My grandfathers (a tailor and a carpenter) came to America from Lithuania in the late 1800s. I've been thinking about their journeys lately, as immigrants from Central and South America dare to dream of futures here. These days, immigrants from Asia make up the largest share of new U.S. arrivals. And a Korean American artist in Los Angeles is capturing the experience of immigration in works that capture my attention and admiration.

Kyungmi Shin was born Christian in Buddhist South Korea and emigrated to the U.S. at age 19. Now 57, the art she makes — on view at the Orange County Museum of Art in Santa Ana, Calif. — shows, in exquisite and haunting ways, the crossings of East and West, the residues of colonialism, clashes of cultures, and the fact that our stories may change, but our histories stay with us.

Shin went to China last year, to the town where fine porcelain was first created (around 600 C.E. it is believed). In Jingdezhen, the epicenter of porcelain production, she created portrait busts of herself and her father. Their personal histories, and the artist's themes, are in their faces.

Set in front of oval pieces of Chinoiserie — Europe's take, in the 1800s, on Asian intriguing patterns they bought up and tried to imitate obsessively — Shin imprinted the patterns on the white faces.

"Whatever is hidden has been brought to the surface," she says. Their roots. Their history. I find the effect beautiful and unsettling. The patterns both enhance and mar the faces. (Well, please understand I'm just getting used to tattoos!)

Shin's father was a Calvinist Protestant minister. His children were brought up strictly: Sundays were sacred — no money could be spent, no public transportation taken, no studying allowed. Shin's Buddhist friends thought she was "exotic." So different from them. Coming to America, the Shins were outsiders once again. It took about 10 years for her to start thinking of herself as Korean American.

"Art is a way," she says, "for me to investigate issues of my own identity."

In her search for roots, in addition to porcelains, Shin makes paintings that use old photos of her father. Her themes — colonization, cross-cultural impacts, immigration — are layered in these painted photo collages.

In the background, a graduation picture: her father and classmates, finished with seminary school in Korea. Layered on top of the black and white image, she paints and draws a scene from a medieval illuminated manuscript — men in crowns and headpieces around a table (I see echoes of The Last Supper). On the right, a scene of war — invading soldiers, a dead body. To the left, a priest and merchants on a boat, carrying porcelain to Europe — exporting culture from East to West.

"The picture," Shin says, "captures all the movement that has happened in history." Its title, and the title of the Orange County exhibition, is "Father Crosses the Ocean."

In this one, Reverend Shin sits on an ornate sofa he and his wife bought in the U.S., at a time when Baroque Italian design was all the rage in Korea.
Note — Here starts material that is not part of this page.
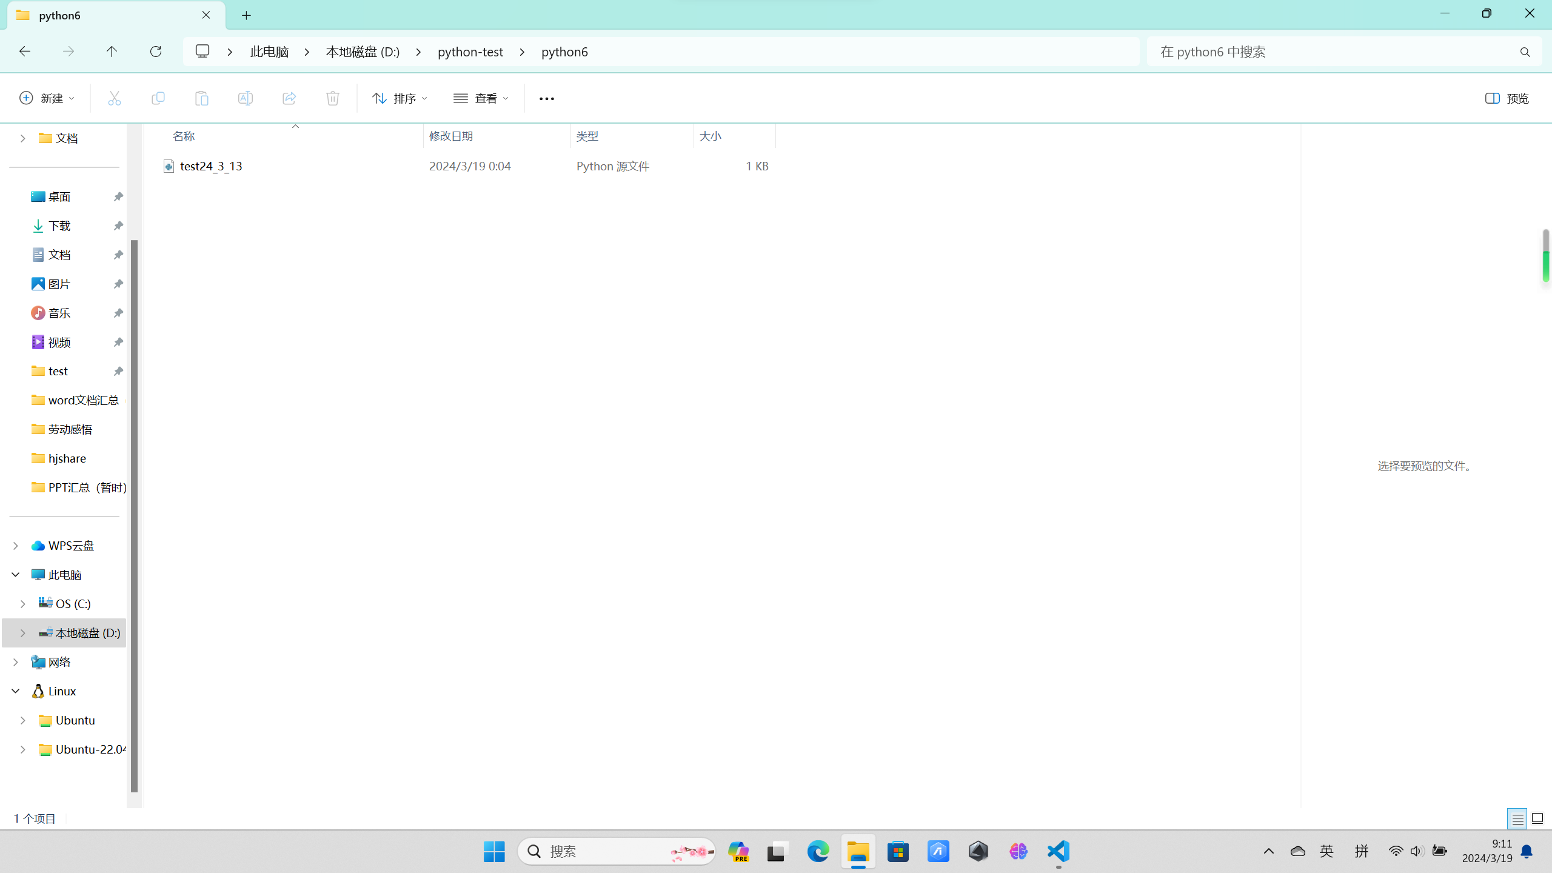Image resolution: width=1552 pixels, height=873 pixels.
Task: Click the Back navigation arrow
Action: tap(25, 52)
David Hyun Shin wears a suit and tie. "He always dressed formally," his daughter says. "Very proper. Very Old World."

Behind him, the detail of a photograph Shin manipulated on her computer — a Chinoiserie painting she saw in a Paris museum. On top of that, she draws decoration from an antique Portuguese royal carriage. A note of colonialism: Chinese and African subjects, kneeling behind the carriage.

Finally here, Reverend Shin on a picnic in 1960s Korea. Picnics weren't casual family gatherings then. They were special occasions. Which may explain why Reverend Shin still wears a suit and tie. And holds an umbrella against the sun.
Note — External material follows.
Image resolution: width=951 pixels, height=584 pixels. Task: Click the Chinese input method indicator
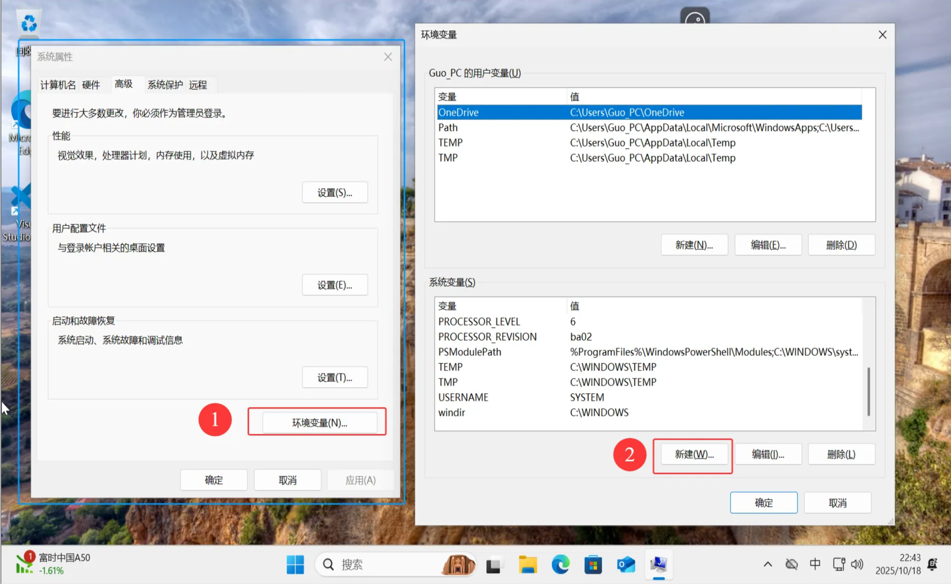point(815,564)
The photo is layered over an 18th-century outdoor scene by François Boucher. Known for his zaftig nudes, Boucher's women are properly clothed in "The Chinese Garden" — the painting that appealed to Shin. He was less restrained in his taste-making opinions. Mr. Google quotes him as saying nature is "trop verte et mal éclairée." Really? Too green and badly lit?

David Hyun Shin died a month before his daughter's exhibition was scheduled to open in Southern California. But he is present in her work.

In the end, it's photographs that spark our memories of times passed. Kyungmi Shin has reclaimed family memories with these photos and porcelains, and deepened them with her art.

Art Where You're At is an informal series showcasing lively online offerings at museums closed due to COVID-19, or at re-opened museums you may not be able to visit.